Take oxygen. The planet first became hospitable to life 3.6 billion years ago because plankton began to produce oxygen. Today, every second breath you take is oxygen produced by plankton. They are the true lungs of the planet. How will plankton fare as the ocean becomes more acidic? Sadly, that’s unknown.
Some have shells made of limestone, just as the plankton whose shells made up the white cliffs of Dover were made of limestone. As the ocean becomes more acidic, the calcium needed to make those shells becomes less available to creatures that need it.

For example, when the concentration of carbon dioxide doubles from pre-industrial levels to 560 parts per million by volume, which could easily happen by mid-century unless we do something, ocean creatures will have access to 30 per cent less calcium than they do now.

If the ocean becomes acidic enough, it will actually dissolve shells made of calcium. That would affect every creature in the sea with a shell, as well as the planet’s coral reefs, whose structures are also made of limestone.

What are the implications? Researchers are racing to find out, including many at the UK’s internationally famous marine institutions in Plymouth.
It’s possible that other plankton that don’t need calcium shells will take the place of those that do. But will they perform the same functions in the planet’s chemical cycles? Again, unknown.

And it’s not just plankton or the calcium problem. All the creatures that live in the sea have evolved in the pH we had before the great modern acidification. Early research shows that some of them will adapt quite nicely to a more acidic environment.

Others fall to pieces, quite literally, beginning with their digestive and reproductive systems.

We are setting the stage for a mass extinction on our planet, the like of which has happened only five times before in the history of life. The last time was 65 million years ago when the dinosaurs died out.

And we know that in each of the five, the ocean became acidic, as well as warm and short on dissolved oxygen, two other phenomena happening now too, also as a result of too much carbon dioxide in the atmosphere.

So, is there hope? We have power in knowledge, which means taking a 100-per-cent view of the world instead of a 1-per-cent view. That includes the world leaders who are meeting in the critical run-up to the Kyoto Protocol talks in Copenhagen in December.

It is at these talks that the world’s politicians will have to decide how fast and how far to cut carbon gas emissions. If they don’t come up with a solid plan and committed targets at that meeting, many scientists believe that the concentration of carbon dioxide in the atmosphere will hit the critical doubling – 560 parts per million by volume – in just a few decades.

At this point, despite all the scientific knowledge of the dangers of climate and ocean change and the treaties in place to curb carbon-gas emissions, those emissions are increasing faster than at any time since humans showed up on the planet.

Many of these leaders seem to understand that global climate change is severe enough to warrant swift and deep cuts. The kicker, though, is the change happening in the global ocean. It is invisibly ill. Critically ill. Little understood and therefore unpredictable.

This is an unusual time in the planet’s history. The next few months may well tell the tale of whether we lurch into another mass extinction or avoid it by the skin of our teeth, having only to adapt to the vast changes we’re making to the climate system. In itself that will be a huge task fraught with danger.

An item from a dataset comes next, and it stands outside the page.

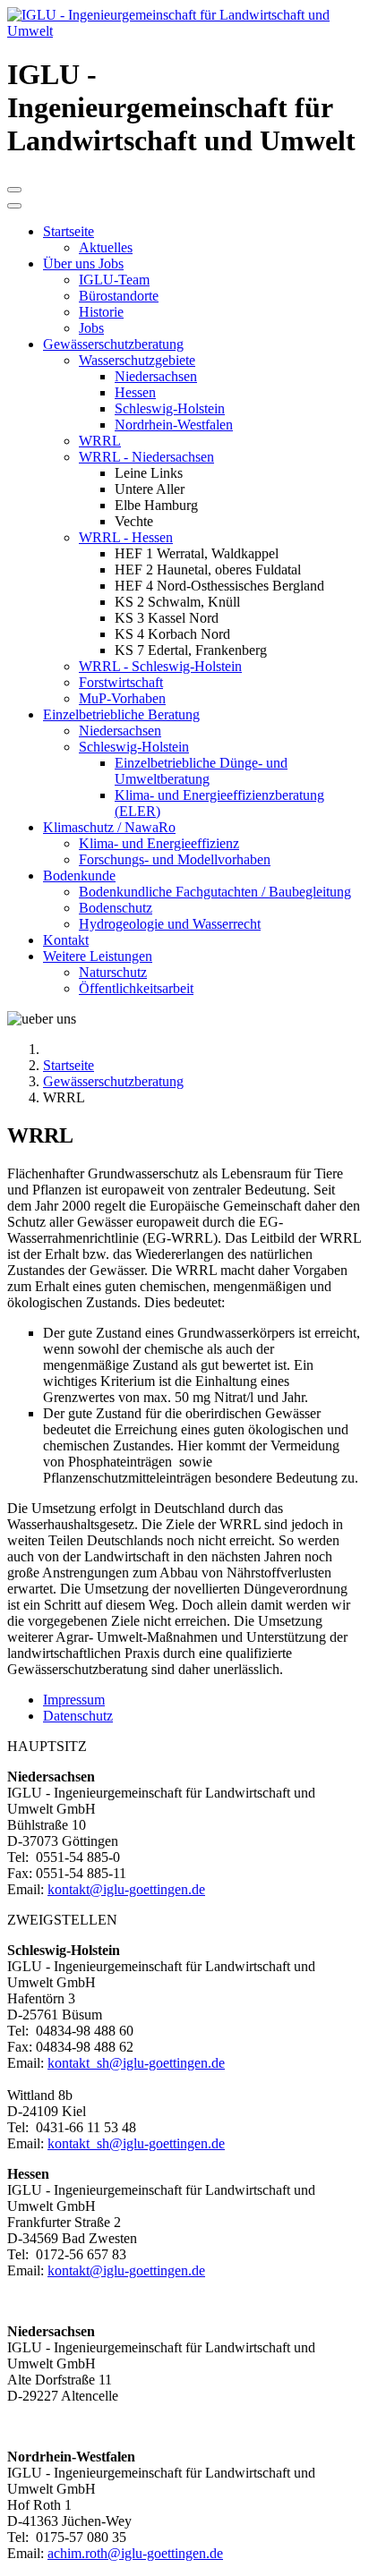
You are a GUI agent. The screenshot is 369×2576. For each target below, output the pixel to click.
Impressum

Which way will we go? It’s hard to read the signs. But my research tells me that unless we believe that transformation can happen, it will not happen. It’s also clear that we don’t have time for the luxury of despair.

My preference is, armed with knowledge and urgency, to cast our generation as the one that will alter our relationship with our planet.
It is up to us. The window for action is miniscule. But it is still open. This, and this alone, is our time for preserving life as we know it here on Earth.

Alanna Mitchell is a Canadian journalist and author of the international bestseller Seasick: The Hidden Ecological Crisis of the Global Ocean, published in the UK by Oneworld.